The company saw its market cap soar over $2.5 billion as traders gobbled up shares. Shares closed up over 70%. It was the biggest one day ever price percentage gain for the stock.
The Cambridge-based company announced that its drug, SAGE-217, was successful in reducing symptoms of major depressive disorder in a Phase 2 study.
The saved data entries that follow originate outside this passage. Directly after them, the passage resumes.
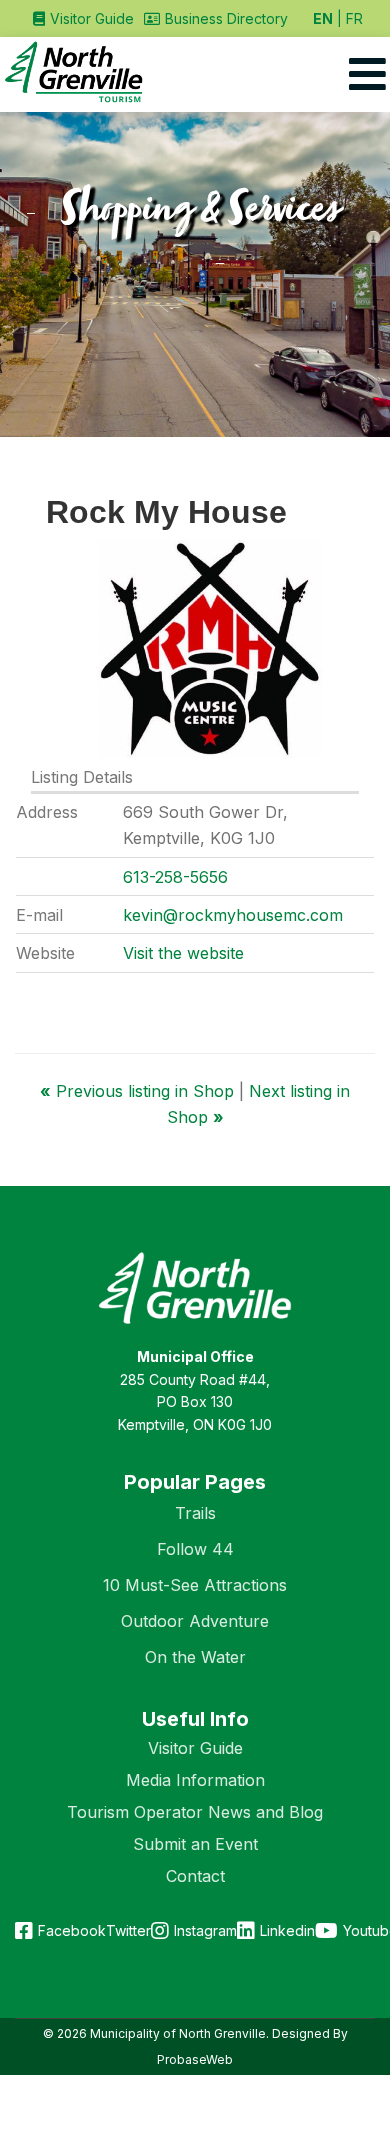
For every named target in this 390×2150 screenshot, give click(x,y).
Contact (195, 1876)
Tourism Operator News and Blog (195, 1812)
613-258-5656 (175, 877)
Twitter (128, 1930)
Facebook (72, 1930)
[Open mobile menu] (367, 74)
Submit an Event (195, 1844)
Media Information (195, 1780)
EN (323, 18)
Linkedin (287, 1930)
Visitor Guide (195, 1748)
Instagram (205, 1930)
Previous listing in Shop (139, 1091)
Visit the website (183, 953)
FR (354, 18)
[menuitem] (83, 18)
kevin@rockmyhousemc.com (233, 915)
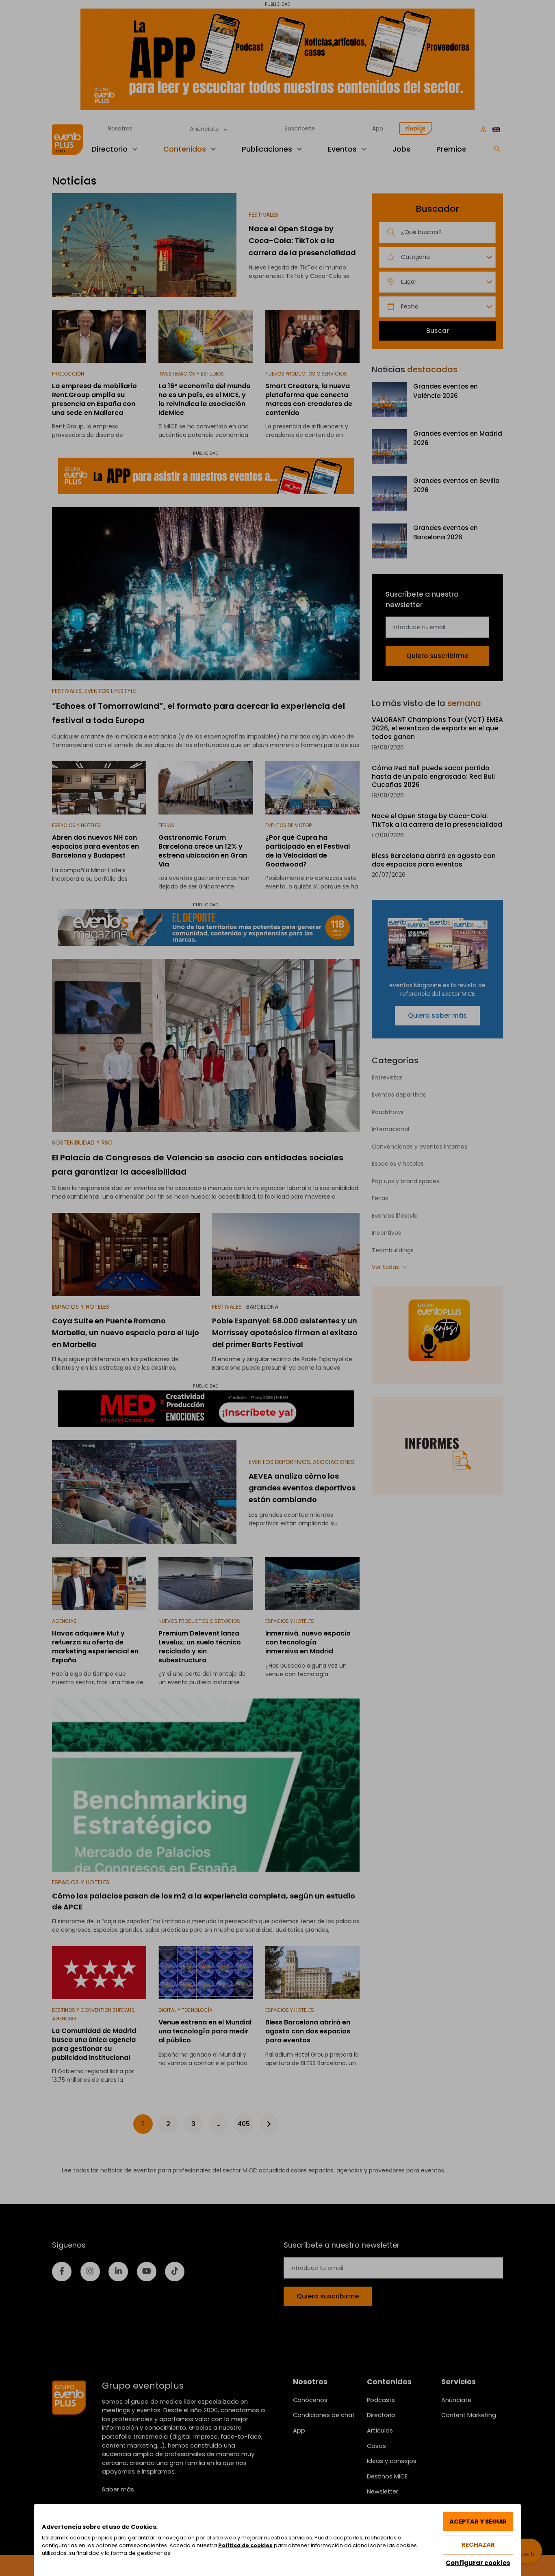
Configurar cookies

The company is now planning on moving the drug into a Phase 3 trial before possibly seeking to get approval from the Food & Drug Administration.
According to the company, if SAGE-217 is approved, it would be the very first drug in more than 20 years to treat depression through a new mechanism of action.
Leerink analysts remarked, “With the caveat of cross-trial comparisons, this difference is both larger — and attained faster — than what’s observed for other antidepressants today.” The firm raised its stock price target to $246 from $123. RBC analysts also raised ther price target on the stock to $280.
64% of the patients achieved remission by day 15 in the trial, “which is a very important data point that’s often not cited as a selling point for standard-of-care medicines (such as SSRIs) because the bar is so high,” according to Leerink.
“It’s hard to understate how meaningful these data are in the backdrop of the very significant unmet medical need in depression: even if the SAGE data on a placebo-adjusted basis weren’t differentiated via cross-trial comparisons, we still think ‘217 would be an important drug as it offers a new mechanism (extra-synaptic GABA-modulation) in an area where the vast majority of options generally modulate the same pathways (serotonin, dopamine, norepinephrine),” the firm noted.
“These very encouraging data suggest the potential of SAGE-217 in the treatment of MDD as well as other mood-related disorders that we may pursue,”said CEO Jeff Jonas.
Disclaimer: We have no position in Sage Therapeutics, Inc. (NASDAQ: SAGE) and have not been compensated for this article.